You can assume that the entire matrix is surrounded by a circle with a value of -1 Lattice of .

It is required that the time complexity must be written O(m log(n)) or O(n log(m)) The algorithm of

Method

According to the characteristics of the elements in the array , Because every number in the array is different , Then there must be such a peak element , And find the peak element , We can use the maximum value of column or row to deal with （ It is equivalent to a dimensionality reduction operation for the element group , We have the maximum value of each row or column to represent that row or column ）. In this way, the problem is transformed into a one-dimensional array , Let's look for a peak .

For in a one-dimensional array , Algorithm for finding peak , We can use the idea of class dichotomy . The specific algorithm is as follows ：

Definition l and r, Make mid=(l+r)/2, Let's compare mid and mid-1, That is to investigate the increase and decrease of this community , If we find that , In this neighborhood , It's incremental , So in mid There must be a peak element on the right of , otherwise mid There must be a peak element on the left . By constantly narrowing the scope of search , Finally find the peak element .

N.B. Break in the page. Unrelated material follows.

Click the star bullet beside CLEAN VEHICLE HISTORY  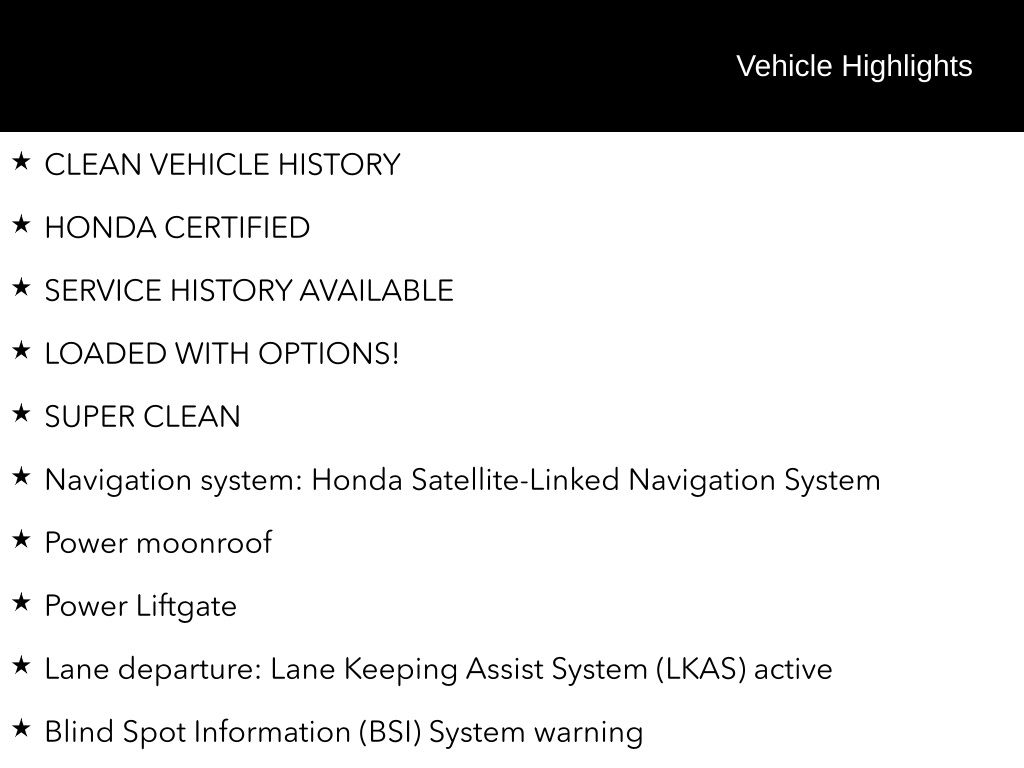pos(21,162)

When returning the answer , We just need to be in the column where the answer is , Just find the position of the largest element in the column .

class Solution {
    
    public static int[] dx = {
    0, 0, 1, -1};
    public static int[] dy = {
    1, -1, 0, 0};
    public static int xLength;
    public static int yLength;
    
    public int[] findPeakGrid(int[][] mat) {
    
        xLength = mat.length;
        yLength = mat[0].length;
        int l = 0, r = yLength - 1;
        while (l <= r){
    
            int mid = (l + r) >> 1;
            int curMax = -1;
            int preMax = -1;
            for (int i = 0; i < xLength; ++i){
    
                curMax = Math.max(curMax, mat[i][mid]);
                if (mid - 1 >= 0) preMax = Math.max(preMax, mat[i][mid - 1]);
            }
            if (mid - 1 < 0 || preMax < curMax) l = mid + 1;
            else r = mid - 1;
        }
        int Max = -1, index = -1;
        for (int i = 0; i < xLength; ++i){
    
            if (mat[i][r] > Max) {
    
                Max = mat[i][r];
                index = i;
            }
        }
        return new int[]{
    index ,r};
    }
}

1380 The lucky number in the matrix

To give you one m * n Matrix , The number in the matrix Each are not identical . Please press arbitrarily Return all the lucky numbers in the matrix in order .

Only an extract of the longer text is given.